● **Task item**
Please begin with the line containing "This screenshot has" and reproduce each line exactly until the records below end, without any pictures.

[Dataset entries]
···
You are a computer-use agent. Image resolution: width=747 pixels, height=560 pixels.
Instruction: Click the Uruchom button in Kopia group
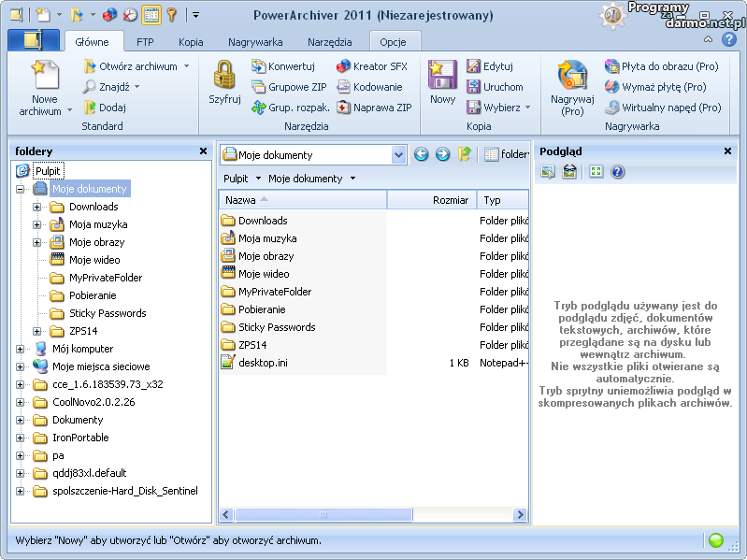click(x=495, y=87)
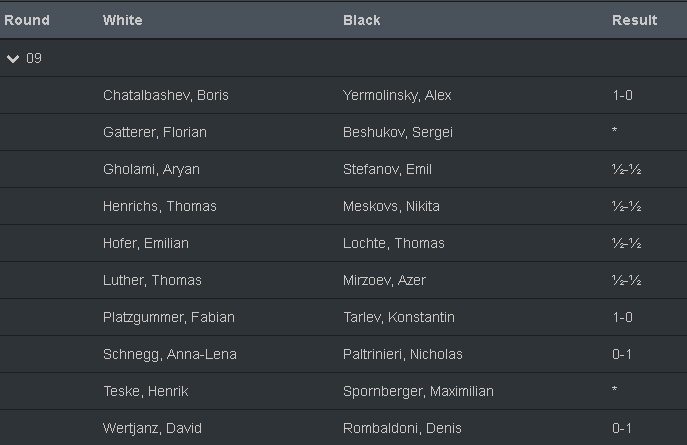The width and height of the screenshot is (687, 445).
Task: Click the 1-0 result for Chatalbashev
Action: tap(622, 96)
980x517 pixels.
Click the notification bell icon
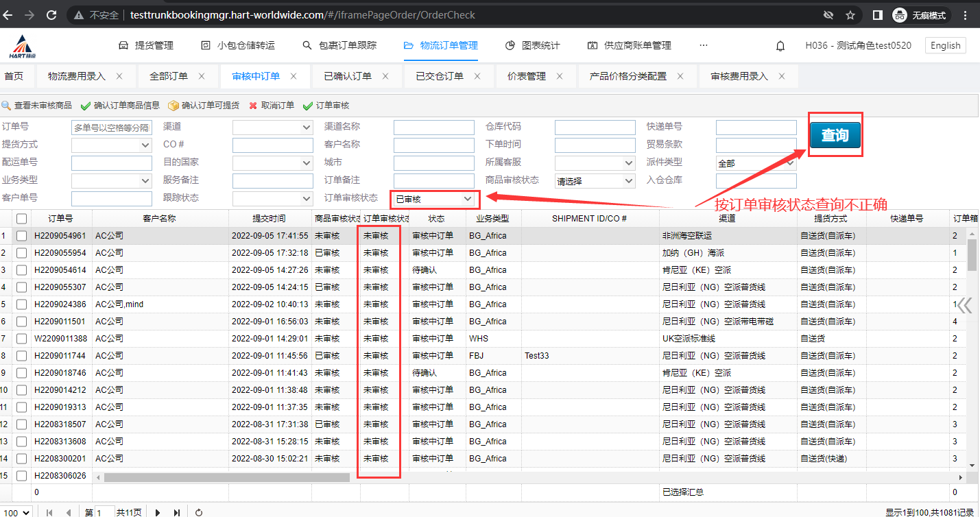point(780,46)
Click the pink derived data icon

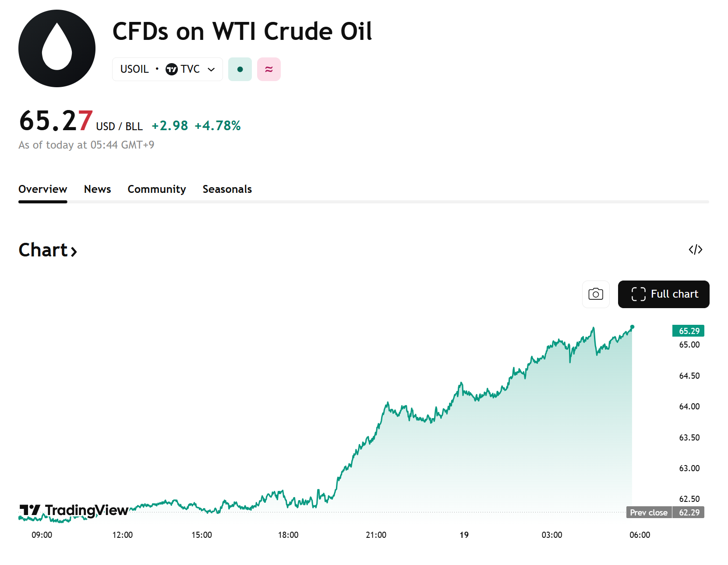(x=269, y=69)
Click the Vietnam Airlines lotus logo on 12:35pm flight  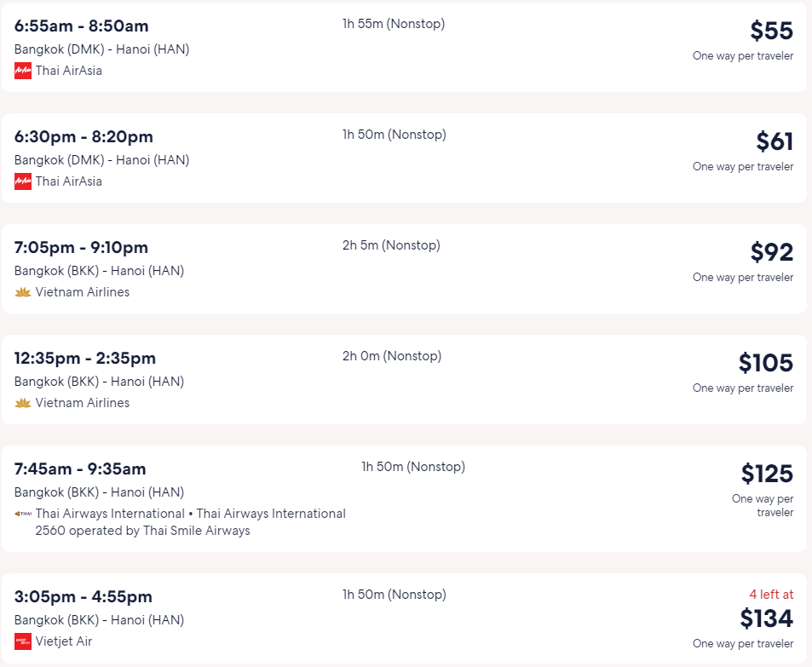[x=23, y=403]
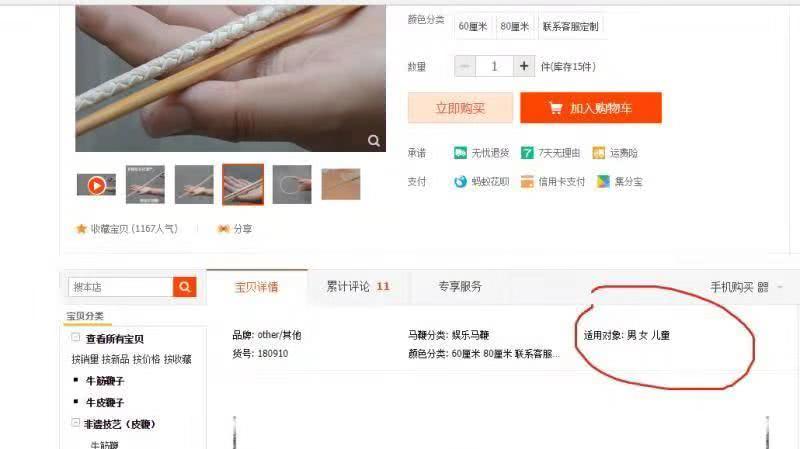
Task: Select the 联系客服定制 option
Action: tap(570, 27)
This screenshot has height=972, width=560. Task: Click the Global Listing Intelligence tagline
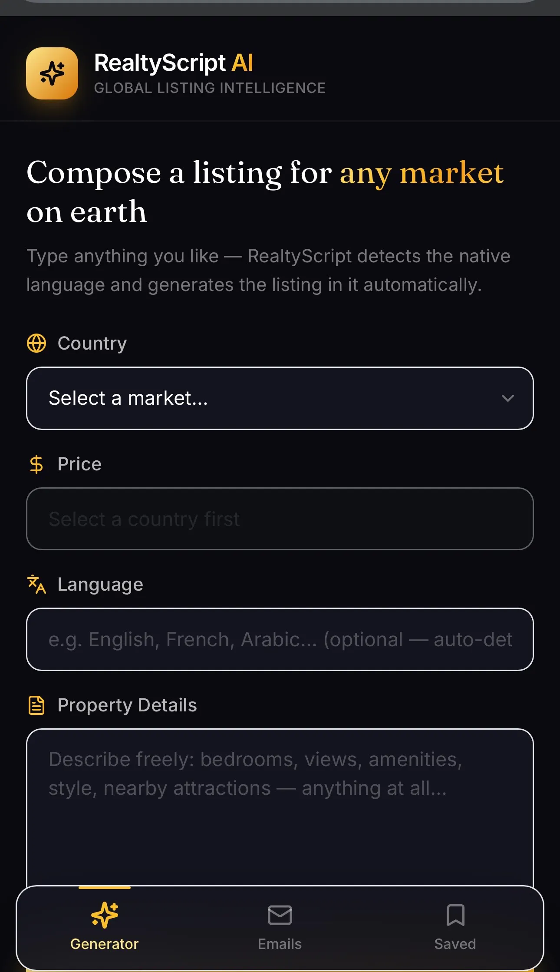click(x=210, y=88)
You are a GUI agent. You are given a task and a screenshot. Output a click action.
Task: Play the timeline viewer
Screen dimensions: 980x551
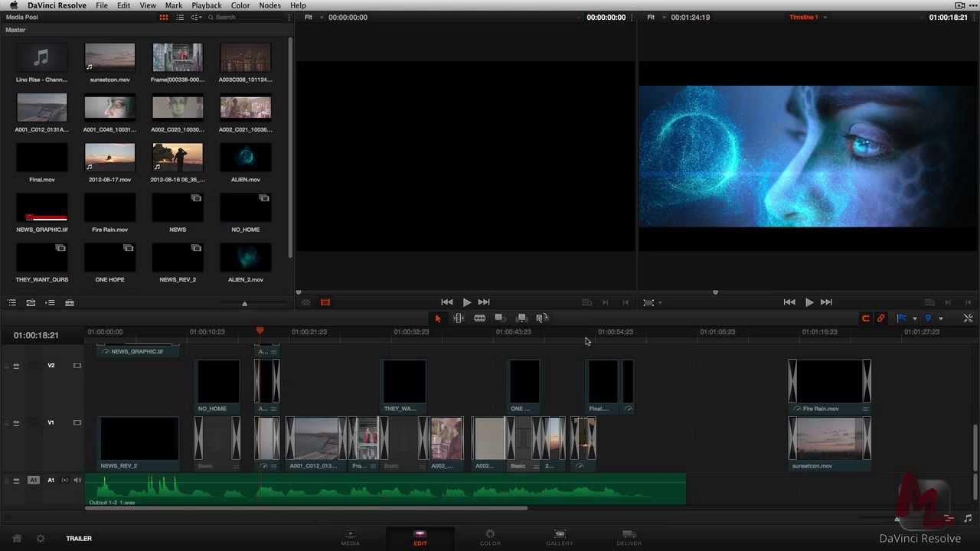(809, 302)
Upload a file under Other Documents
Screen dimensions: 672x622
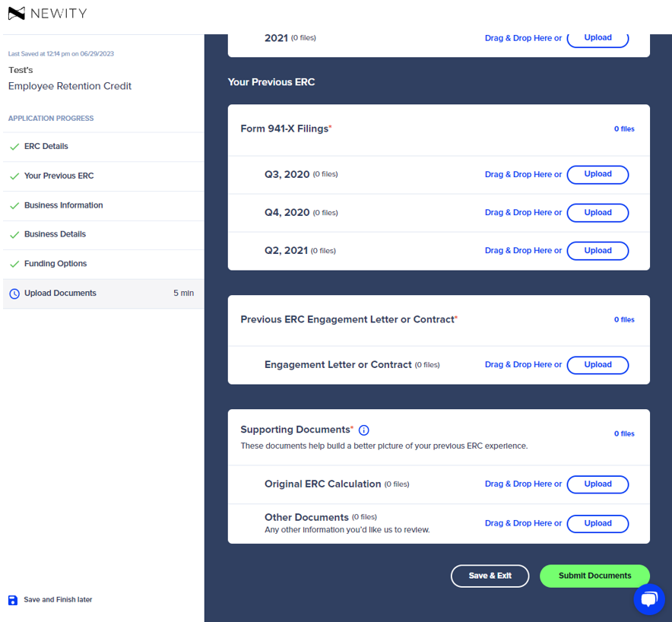tap(598, 523)
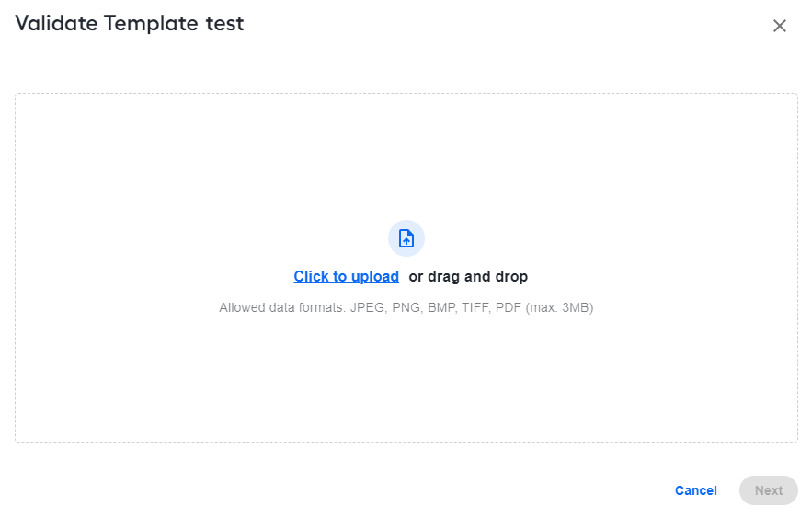Click the "max. 3MB" size limit text
812x518 pixels.
pos(559,307)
···
● **Solution for this exercise**
This screenshot has height=972, width=560. Task: Click the Global Listing Intelligence tagline
click(x=210, y=88)
You are a GUI agent. You are given a task and a screenshot. Output a click action.
Task: Play the timeline viewer
Screen dimensions: 980x551
(809, 302)
Upload a file under Other Documents
Screen dimensions: 672x622
tap(598, 523)
Click the "max. 3MB" size limit text
812x518 pixels.
pos(559,307)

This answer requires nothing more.